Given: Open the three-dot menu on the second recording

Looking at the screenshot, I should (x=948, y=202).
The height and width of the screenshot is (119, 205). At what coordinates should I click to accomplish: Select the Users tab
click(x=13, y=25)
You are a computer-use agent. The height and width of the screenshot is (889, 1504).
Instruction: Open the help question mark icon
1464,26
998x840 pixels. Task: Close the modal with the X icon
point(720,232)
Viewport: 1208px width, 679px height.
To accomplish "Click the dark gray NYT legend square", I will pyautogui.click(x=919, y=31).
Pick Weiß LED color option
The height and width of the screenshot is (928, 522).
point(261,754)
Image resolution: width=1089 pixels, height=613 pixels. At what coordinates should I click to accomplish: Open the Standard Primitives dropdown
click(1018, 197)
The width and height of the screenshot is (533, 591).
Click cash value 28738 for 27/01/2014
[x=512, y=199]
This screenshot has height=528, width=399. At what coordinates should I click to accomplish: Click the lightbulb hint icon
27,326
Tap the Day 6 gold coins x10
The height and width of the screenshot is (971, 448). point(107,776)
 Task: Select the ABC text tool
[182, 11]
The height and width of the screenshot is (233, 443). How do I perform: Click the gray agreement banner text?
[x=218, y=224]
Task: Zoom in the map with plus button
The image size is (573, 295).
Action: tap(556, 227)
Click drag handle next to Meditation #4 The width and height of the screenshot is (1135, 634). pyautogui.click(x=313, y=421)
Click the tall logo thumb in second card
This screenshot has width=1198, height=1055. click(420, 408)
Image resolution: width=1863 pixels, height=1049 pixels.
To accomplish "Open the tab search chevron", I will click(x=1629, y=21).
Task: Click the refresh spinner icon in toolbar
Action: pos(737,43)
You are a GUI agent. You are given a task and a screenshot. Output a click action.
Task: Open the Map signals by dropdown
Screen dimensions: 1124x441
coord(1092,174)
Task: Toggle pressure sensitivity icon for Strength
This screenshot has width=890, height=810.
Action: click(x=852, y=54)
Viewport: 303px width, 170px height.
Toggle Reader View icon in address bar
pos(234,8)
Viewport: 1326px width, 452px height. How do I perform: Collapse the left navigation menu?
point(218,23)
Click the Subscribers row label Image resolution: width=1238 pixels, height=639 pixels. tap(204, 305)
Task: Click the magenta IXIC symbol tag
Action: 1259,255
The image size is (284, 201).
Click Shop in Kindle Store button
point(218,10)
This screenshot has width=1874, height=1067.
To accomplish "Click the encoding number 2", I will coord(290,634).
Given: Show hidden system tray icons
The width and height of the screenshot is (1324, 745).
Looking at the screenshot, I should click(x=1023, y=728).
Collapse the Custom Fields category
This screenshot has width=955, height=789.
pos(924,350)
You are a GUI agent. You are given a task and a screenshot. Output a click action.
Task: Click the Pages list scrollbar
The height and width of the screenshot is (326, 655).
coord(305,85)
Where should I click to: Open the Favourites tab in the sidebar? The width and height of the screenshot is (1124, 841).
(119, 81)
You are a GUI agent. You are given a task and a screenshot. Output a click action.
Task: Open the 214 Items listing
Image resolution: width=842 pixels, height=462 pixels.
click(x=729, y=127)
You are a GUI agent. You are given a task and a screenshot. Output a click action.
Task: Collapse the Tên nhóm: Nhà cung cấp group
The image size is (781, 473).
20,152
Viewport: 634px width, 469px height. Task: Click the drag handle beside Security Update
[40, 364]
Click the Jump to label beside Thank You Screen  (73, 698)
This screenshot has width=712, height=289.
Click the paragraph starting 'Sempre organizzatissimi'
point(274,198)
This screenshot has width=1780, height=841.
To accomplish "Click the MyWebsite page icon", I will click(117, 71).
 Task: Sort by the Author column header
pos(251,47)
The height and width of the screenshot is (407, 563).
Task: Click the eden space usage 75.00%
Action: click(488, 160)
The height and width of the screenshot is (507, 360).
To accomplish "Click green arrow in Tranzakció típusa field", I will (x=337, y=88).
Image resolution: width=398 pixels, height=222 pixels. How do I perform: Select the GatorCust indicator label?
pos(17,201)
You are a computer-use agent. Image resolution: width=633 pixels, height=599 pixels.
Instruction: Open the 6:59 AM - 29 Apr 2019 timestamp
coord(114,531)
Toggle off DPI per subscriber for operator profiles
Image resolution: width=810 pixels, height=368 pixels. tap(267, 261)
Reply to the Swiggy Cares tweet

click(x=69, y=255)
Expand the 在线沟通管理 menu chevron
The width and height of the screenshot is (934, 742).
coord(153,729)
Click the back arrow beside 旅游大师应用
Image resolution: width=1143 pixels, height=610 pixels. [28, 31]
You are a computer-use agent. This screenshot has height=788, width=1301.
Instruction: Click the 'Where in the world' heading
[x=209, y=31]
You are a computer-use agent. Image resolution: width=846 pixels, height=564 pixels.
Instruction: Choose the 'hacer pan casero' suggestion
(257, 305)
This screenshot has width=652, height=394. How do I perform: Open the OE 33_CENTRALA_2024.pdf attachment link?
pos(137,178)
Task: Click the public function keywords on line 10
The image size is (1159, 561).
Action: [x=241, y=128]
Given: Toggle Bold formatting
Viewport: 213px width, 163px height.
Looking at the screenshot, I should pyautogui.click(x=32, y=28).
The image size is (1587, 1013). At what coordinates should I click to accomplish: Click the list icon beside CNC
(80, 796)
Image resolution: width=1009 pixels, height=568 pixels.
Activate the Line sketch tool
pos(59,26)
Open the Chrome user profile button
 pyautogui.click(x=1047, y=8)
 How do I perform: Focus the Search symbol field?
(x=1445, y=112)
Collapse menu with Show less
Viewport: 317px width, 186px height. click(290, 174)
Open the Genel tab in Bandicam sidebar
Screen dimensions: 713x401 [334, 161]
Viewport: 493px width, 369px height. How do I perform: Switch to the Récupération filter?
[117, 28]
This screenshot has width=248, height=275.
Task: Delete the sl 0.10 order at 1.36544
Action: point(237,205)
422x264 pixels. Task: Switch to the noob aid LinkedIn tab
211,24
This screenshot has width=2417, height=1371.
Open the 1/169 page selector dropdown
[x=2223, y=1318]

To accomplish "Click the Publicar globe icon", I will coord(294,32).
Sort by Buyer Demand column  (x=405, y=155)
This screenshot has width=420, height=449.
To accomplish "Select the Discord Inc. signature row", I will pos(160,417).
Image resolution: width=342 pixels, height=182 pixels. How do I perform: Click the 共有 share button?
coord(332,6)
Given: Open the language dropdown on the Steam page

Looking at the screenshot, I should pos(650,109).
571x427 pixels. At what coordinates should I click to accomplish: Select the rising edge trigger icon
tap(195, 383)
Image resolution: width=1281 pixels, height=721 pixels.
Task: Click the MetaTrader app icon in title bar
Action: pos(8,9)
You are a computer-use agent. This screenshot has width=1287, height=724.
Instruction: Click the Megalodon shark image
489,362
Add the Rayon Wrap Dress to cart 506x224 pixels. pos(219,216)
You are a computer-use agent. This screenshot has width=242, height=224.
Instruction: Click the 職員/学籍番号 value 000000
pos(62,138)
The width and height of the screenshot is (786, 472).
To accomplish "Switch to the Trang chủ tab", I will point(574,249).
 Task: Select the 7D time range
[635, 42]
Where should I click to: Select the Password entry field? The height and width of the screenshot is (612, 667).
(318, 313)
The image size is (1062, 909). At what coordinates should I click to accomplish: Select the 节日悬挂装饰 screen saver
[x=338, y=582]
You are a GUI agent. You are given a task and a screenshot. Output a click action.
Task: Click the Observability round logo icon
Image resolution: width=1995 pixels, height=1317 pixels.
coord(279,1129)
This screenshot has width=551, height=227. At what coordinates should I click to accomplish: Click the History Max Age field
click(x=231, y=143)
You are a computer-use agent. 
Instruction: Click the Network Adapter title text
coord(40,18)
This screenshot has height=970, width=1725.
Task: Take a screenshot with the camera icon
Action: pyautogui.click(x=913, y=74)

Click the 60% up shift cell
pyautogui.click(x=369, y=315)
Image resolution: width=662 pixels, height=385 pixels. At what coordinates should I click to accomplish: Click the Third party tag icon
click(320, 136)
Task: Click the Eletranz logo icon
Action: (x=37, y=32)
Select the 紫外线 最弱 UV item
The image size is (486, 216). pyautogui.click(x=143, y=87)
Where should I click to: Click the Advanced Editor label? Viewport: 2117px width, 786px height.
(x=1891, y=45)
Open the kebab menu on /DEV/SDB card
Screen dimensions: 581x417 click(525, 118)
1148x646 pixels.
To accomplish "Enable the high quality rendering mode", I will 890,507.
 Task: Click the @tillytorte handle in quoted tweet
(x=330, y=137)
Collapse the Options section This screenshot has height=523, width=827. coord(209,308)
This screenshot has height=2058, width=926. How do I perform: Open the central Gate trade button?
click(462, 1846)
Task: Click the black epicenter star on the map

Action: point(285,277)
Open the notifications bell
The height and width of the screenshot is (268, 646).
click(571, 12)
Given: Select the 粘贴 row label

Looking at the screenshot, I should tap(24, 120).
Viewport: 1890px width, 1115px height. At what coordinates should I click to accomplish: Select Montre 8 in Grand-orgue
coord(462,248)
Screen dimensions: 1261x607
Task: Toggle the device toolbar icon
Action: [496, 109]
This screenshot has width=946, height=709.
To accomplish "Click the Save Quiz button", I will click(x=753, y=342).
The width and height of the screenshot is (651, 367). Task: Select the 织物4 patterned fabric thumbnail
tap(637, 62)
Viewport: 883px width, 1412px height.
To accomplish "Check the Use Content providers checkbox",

• • • • • • •

== TASK DESCRIPTION ==
Can you retype everything in the records from the line containing "Image resolution: width=1009" down to the line containing "I will pos(160,417).", including both of those lines, character for character?

== EXERCISE SOLUTION ==
Image resolution: width=1009 pixels, height=568 pixels.
Activate the Line sketch tool
pos(59,26)
Open the Chrome user profile button
 pyautogui.click(x=1047, y=8)
 How do I perform: Focus the Search symbol field?
(x=1445, y=112)
Collapse menu with Show less
Viewport: 317px width, 186px height. click(290, 174)
Open the Genel tab in Bandicam sidebar
Screen dimensions: 713x401 [334, 161]
Viewport: 493px width, 369px height. How do I perform: Switch to the Récupération filter?
[117, 28]
This screenshot has width=248, height=275.
Task: Delete the sl 0.10 order at 1.36544
Action: point(237,205)
422x264 pixels. Task: Switch to the noob aid LinkedIn tab
211,24
This screenshot has width=2417, height=1371.
Open the 1/169 page selector dropdown
[x=2223, y=1318]

To accomplish "Click the Publicar globe icon", I will coord(294,32).
Sort by Buyer Demand column  (x=405, y=155)
This screenshot has width=420, height=449.
To accomplish "Select the Discord Inc. signature row", I will pos(160,417).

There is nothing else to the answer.